Today, NVIDIA announced the release of beta versions of the SDK and C complier for their Compute Unified Device Architecture (CUDA) Technology. The C complier includes a set of C language extensions that will enable developers to writer C code that targets NVIDIA's GPUs directly. These extensions are supported by softeware libraries and a special CUDA driver that exposes the GPU to the OS and applications as a math coprocessor.

NVIDIA's CUDA approach is a bit different from AMD/ATI's "close to metal" (CTM) initiative. With CTM, AMD/ATI have opened up the low-level ISA sa that their graphics products can be programed directly in assembly language. The idea here is that a development community will develop the sorts of libraries and higher-level tools that NVIDIA is providing in a prepackaged but closed form with CUDA. People who want to do math coprocessing with NVIDIA's parts will have to rely on the quality, stability, and performance of the company-provided driver, whereas CTM lets you roll your own interface to the hardware if you don't like what's on offer from AMD/ATI.

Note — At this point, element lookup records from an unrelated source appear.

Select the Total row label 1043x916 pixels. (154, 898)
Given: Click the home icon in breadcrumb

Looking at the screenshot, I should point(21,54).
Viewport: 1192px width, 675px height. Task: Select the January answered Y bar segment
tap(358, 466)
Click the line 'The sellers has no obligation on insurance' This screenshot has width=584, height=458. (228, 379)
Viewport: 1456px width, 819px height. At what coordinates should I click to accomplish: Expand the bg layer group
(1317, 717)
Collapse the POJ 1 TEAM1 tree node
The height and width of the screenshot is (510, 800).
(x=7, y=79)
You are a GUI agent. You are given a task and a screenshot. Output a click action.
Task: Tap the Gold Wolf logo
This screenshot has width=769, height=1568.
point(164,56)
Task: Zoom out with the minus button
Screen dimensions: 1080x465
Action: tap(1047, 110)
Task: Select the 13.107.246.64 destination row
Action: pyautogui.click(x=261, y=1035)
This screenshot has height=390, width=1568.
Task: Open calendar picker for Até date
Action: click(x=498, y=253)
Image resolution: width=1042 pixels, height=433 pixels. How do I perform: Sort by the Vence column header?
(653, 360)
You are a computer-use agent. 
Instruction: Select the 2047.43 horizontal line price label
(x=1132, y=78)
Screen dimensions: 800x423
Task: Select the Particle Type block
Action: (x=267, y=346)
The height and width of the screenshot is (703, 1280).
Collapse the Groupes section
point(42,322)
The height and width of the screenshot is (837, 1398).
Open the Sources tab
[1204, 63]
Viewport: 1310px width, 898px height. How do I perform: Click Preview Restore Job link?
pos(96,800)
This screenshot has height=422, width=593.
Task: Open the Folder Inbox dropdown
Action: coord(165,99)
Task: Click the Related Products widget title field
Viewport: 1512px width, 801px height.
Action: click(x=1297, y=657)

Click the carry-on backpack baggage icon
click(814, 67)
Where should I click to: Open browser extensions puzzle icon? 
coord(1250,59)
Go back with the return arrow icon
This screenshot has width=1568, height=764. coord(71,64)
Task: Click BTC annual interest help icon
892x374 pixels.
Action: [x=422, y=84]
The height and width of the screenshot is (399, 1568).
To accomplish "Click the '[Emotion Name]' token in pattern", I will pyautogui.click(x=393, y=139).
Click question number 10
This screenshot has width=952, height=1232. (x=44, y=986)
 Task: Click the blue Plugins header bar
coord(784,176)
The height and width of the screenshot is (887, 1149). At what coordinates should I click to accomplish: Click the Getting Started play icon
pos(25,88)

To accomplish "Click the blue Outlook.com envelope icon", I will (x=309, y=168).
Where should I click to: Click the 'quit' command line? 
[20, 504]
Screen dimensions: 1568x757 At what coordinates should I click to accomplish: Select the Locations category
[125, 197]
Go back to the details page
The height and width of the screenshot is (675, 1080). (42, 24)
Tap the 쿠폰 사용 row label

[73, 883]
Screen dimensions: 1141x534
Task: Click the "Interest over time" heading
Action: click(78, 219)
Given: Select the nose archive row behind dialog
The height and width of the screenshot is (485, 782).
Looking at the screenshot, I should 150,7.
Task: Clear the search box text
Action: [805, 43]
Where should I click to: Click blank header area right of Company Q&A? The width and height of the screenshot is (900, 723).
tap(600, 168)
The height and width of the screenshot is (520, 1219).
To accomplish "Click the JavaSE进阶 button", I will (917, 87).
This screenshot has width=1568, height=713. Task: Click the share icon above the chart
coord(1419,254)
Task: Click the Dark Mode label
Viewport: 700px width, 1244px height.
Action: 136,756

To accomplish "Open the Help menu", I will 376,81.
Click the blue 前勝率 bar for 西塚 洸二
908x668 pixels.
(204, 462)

Clearly, there are advantages and disadvantages to both approches, and both approaches ultimately represent attempts by NVIDIA and AMD/ATI to get people who need this sort of GPU-driven math coprocessing power to standardize on one or the other vendor's hardware. Both of these moves are also about building an application base around existing GPU hardware before Intel moves into the market with whatever it's planning to unleash, so that Chipzilla (ideally) finds that the existing customers for GUPs-as coprocessors are already tied to either AMD/ATI or NVIDIA.

Both companies can do this kind of vendor lock-in, because applications must be custom-written to a particular platform (CUDA or CTM) to take real advantage of the GPU as a coprocessor. So a software vendor that wants to offload some parallel processing to the GPU will have to pick a vendor - AMD/ATI or NVIDIA - and write software with that vendor's hardware in mind ...  or will they?

The beauty of CTM is that someone could theoretically write a middleware layer for it that implements CUDA's C extensions and APIs. This would mean that you could switch hardware vendors relatively easily, depending on performance and price considerations. It would also mean that CUDA would become the de facto standard for GPU support in applications. There may be some legal considerations that would prevent it from being done, but from a technical standpoint it seems feasible.